## [Required task]
Find each line in the items below that contains the word "Ouverture", and copy those lines. The match is case-sensitive.

========================================================================

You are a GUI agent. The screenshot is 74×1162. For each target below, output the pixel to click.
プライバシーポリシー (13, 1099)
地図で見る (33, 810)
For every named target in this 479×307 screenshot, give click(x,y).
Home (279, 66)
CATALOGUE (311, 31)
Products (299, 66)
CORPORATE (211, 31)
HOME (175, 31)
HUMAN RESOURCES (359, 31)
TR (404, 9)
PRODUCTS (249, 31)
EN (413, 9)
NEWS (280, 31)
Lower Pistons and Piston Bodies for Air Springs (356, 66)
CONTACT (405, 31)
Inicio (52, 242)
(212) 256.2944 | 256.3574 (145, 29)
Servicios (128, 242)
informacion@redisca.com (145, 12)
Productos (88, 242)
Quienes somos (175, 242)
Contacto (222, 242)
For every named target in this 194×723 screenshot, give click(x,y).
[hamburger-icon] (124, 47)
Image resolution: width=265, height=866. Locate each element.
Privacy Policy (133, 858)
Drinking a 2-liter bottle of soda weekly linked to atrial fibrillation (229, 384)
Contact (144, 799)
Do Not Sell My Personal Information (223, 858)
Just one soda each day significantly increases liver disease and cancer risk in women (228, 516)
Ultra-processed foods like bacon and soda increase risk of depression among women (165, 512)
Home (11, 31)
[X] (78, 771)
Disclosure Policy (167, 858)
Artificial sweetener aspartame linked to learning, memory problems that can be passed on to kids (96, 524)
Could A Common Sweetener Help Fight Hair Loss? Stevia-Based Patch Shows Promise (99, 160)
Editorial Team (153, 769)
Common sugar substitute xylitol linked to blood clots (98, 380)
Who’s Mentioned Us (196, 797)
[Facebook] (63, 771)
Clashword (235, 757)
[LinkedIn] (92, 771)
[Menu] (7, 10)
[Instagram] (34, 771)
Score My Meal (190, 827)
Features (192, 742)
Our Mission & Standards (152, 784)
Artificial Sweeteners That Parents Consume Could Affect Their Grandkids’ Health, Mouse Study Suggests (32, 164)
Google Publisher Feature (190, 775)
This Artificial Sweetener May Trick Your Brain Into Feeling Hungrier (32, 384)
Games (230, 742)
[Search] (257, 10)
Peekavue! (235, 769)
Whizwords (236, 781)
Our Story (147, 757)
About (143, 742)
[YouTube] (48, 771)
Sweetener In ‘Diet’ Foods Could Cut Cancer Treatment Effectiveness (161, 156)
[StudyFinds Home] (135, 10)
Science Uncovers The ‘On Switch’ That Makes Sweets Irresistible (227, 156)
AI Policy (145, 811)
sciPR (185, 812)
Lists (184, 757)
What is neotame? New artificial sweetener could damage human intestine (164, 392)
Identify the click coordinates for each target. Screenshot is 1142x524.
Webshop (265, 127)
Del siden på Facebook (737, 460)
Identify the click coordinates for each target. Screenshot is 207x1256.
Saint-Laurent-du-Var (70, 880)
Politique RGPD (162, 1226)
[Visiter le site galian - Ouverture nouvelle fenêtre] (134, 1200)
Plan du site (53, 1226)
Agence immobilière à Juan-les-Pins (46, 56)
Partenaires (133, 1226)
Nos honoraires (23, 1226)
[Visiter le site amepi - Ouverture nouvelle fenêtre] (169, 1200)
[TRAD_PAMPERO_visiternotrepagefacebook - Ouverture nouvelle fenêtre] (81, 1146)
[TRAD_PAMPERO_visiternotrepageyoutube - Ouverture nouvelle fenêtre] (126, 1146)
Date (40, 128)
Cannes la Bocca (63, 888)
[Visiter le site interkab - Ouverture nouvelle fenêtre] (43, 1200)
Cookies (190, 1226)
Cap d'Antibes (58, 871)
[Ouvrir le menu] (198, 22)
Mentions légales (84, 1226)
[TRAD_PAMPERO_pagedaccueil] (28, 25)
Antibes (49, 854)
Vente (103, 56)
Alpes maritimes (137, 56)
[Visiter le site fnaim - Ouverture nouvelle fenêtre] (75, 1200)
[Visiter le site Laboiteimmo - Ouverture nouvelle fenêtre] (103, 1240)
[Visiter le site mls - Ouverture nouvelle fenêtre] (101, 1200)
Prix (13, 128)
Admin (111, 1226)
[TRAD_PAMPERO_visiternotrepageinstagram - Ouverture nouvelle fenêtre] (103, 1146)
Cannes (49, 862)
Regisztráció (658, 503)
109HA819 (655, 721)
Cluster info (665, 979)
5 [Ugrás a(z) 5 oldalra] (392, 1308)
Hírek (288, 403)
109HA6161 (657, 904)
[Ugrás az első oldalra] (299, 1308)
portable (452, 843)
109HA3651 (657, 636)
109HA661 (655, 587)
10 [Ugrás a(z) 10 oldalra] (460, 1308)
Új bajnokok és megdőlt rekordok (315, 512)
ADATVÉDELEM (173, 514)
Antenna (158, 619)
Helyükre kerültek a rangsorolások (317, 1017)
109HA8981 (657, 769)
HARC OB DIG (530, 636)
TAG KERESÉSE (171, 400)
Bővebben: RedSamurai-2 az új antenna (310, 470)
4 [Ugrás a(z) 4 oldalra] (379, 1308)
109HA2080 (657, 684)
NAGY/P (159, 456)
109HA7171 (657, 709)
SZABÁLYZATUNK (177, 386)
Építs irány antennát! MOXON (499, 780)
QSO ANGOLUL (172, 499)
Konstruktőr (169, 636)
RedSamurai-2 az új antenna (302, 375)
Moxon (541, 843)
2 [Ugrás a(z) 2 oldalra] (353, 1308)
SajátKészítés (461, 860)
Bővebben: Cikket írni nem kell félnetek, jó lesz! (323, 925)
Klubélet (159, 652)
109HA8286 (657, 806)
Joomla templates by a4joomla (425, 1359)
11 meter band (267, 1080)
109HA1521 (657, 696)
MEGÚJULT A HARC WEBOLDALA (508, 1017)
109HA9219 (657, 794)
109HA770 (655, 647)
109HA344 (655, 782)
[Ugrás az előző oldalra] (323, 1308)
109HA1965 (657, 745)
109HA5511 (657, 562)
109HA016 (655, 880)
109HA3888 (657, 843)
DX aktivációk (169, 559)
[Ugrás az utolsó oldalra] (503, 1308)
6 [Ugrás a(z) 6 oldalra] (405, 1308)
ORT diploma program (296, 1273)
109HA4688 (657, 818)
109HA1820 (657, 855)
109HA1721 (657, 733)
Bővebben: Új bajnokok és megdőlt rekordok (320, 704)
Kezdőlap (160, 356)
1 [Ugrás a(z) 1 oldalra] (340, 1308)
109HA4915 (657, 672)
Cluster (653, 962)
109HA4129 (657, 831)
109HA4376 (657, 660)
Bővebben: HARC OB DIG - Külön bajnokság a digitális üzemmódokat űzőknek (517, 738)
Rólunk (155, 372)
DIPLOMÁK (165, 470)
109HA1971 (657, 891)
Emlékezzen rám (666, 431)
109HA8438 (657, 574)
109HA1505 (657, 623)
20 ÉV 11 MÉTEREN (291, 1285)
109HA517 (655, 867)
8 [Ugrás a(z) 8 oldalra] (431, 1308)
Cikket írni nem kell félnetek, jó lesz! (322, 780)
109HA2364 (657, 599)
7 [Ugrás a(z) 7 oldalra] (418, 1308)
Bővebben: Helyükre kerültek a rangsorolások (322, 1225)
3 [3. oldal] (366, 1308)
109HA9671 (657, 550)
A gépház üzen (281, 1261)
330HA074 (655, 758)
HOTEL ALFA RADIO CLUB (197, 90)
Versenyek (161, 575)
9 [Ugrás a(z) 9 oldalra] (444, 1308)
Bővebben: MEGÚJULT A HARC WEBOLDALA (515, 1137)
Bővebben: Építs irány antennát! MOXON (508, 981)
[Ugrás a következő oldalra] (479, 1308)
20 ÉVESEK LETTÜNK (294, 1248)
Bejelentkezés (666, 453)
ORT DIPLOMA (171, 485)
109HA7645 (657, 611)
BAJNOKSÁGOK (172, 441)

========================================================================

## [In response]
[Visiter le site galian - Ouverture nouvelle fenêtre] (134, 1200)
[Visiter le site amepi - Ouverture nouvelle fenêtre] (169, 1200)
[TRAD_PAMPERO_visiternotrepagefacebook - Ouverture nouvelle fenêtre] (81, 1146)
[TRAD_PAMPERO_visiternotrepageyoutube - Ouverture nouvelle fenêtre] (126, 1146)
[Visiter le site interkab - Ouverture nouvelle fenêtre] (43, 1200)
[Visiter le site fnaim - Ouverture nouvelle fenêtre] (75, 1200)
[Visiter le site Laboiteimmo - Ouverture nouvelle fenêtre] (103, 1240)
[Visiter le site mls - Ouverture nouvelle fenêtre] (101, 1200)
[TRAD_PAMPERO_visiternotrepageinstagram - Ouverture nouvelle fenêtre] (103, 1146)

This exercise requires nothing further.